I also found that instead of feeling terribly sorry for our narrator, Joe, I was a bit annoyed by his not catching on to things sooner and being so easily led. In fairness, I allowed for some of it because it did make sense that one wants to believe the person closest to them but the extent to which this was taken with Joe was too far for me. There's a line between wide-eyed sap and willful fool turned tool. Joe's on the wrong side of that line for much of this story. I felt for him but I also disliked him for falling for so much and it felt to me that per the writing, I should root for and like him. On balance, he was the most likable of all but that's, to me, down to a lack of options by default not because it was earned.

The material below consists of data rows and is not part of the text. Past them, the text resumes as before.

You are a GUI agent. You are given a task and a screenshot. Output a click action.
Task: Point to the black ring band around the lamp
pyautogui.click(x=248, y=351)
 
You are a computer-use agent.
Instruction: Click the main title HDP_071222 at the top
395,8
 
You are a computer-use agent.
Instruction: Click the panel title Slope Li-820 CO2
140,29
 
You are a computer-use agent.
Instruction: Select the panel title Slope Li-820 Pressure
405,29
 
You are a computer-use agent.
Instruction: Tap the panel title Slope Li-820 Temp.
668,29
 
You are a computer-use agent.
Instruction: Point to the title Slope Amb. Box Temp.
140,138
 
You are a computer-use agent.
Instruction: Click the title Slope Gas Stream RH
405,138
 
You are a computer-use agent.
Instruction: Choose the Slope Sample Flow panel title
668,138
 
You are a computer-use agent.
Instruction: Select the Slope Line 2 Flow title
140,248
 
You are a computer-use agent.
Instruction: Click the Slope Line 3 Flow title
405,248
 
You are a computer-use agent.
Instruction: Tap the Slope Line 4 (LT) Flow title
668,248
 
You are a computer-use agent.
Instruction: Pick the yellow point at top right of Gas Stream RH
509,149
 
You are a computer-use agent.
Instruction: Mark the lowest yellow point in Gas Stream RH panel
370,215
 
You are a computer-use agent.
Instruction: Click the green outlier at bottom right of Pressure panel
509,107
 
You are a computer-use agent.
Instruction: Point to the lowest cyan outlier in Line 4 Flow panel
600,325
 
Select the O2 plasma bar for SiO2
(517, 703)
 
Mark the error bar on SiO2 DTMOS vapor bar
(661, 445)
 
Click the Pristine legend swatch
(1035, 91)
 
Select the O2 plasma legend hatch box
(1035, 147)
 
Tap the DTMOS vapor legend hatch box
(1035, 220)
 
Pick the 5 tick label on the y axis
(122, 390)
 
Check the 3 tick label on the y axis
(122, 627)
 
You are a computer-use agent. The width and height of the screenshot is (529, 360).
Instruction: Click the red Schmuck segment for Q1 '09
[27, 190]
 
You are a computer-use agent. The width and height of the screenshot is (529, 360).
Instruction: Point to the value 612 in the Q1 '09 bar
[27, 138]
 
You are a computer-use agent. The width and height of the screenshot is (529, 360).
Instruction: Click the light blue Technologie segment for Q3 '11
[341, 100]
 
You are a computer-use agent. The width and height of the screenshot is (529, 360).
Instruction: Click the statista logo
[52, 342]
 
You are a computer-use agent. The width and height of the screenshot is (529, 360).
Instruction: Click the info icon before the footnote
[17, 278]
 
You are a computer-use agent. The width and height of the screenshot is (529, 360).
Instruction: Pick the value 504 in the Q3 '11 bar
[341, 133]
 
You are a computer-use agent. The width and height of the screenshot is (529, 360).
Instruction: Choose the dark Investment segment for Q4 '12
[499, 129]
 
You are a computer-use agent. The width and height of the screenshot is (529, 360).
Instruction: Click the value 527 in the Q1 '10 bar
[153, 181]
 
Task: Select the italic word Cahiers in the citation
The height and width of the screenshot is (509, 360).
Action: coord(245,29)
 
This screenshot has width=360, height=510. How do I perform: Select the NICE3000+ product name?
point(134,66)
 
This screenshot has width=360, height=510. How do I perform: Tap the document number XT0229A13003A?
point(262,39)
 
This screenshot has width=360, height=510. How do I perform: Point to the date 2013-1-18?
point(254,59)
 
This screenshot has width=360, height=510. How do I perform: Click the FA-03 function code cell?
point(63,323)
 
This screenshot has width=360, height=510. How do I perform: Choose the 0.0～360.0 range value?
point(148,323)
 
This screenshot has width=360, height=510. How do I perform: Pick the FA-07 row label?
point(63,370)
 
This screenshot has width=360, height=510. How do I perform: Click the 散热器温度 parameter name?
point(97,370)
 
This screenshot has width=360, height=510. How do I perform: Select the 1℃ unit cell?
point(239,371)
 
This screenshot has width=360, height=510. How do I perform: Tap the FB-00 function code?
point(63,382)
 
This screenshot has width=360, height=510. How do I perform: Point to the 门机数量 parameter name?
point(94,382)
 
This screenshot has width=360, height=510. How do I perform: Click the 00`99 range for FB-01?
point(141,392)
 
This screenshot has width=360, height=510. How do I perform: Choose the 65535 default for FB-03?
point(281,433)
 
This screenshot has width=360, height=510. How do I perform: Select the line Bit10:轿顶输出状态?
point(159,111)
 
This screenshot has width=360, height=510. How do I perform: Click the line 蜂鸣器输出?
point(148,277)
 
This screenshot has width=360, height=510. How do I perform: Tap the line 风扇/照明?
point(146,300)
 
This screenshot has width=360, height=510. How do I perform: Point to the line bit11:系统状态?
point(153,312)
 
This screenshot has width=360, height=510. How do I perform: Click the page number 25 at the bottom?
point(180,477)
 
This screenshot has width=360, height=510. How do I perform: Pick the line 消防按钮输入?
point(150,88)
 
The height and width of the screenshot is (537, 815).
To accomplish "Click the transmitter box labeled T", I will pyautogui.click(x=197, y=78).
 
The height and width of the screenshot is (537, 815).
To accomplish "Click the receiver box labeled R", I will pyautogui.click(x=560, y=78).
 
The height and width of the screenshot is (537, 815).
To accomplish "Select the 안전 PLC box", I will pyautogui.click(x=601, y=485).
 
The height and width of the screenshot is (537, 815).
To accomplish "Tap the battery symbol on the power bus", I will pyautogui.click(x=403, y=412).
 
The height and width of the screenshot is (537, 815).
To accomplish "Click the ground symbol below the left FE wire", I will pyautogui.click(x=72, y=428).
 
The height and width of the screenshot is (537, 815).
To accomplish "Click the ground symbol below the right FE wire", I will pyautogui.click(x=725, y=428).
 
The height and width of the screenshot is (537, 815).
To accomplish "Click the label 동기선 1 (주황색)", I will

I very much liked the takes on society's current relationship with social media and the technology used (and misused) to various ends (intended and unintended) that was covered here. I actually think that's where the story's overall strength really exists. I found that the things I most highlighted were in relation to Joe's revelations over time and in the end about this aspect of modern life. The point made about the value of face to face interactions and the importance of meaningful connections in the real world was well done and not rendered in a Luddite's fever. I loved what this book had to say about the convergence of what's real and what's manufactured for consumption and how it can not only be hurtful but worse, dangerous. While the shifting relationships and lies are the initial draw for the story, the cautionary tale lies in this secondary theme. This is the bit of the story that will remain with me.

While this was a bit of domestic thriller (per the book blurb/summary), it did feel a bit like something else in addition that I can't quite put my finger on (psychological social media thriller?). Recommended for users of social media everywhere. To the aware and judicious users who won't be shocked and shaken and to the users who just may stop and read those ToS for real next time before blithely clicking "Accept".

Thanks to St. Martins Press and Netgalley for the opportunity to read this book in exchange for my honest review.

Summary: What if you have the perfect life, the perfect wife and the perfect child—then, in one shattering moment, you discover nothing is as it seems? Now you are in the sights of a ruthless killer determined to destroy everything you treasure.
It’s the evening drive home from work on a route Joe Lynch has taken a hundred times with his young son. But today, Joe sees his wife meet another man—an encounter that will rip two families apart. Raising the question: Can we ever really trust those closest to us?
Joe will do whatever it takes to protect his family, but as the deception unravels, so does his life. A life played out without any rules. And a cunning opponent who’s always one step ahead.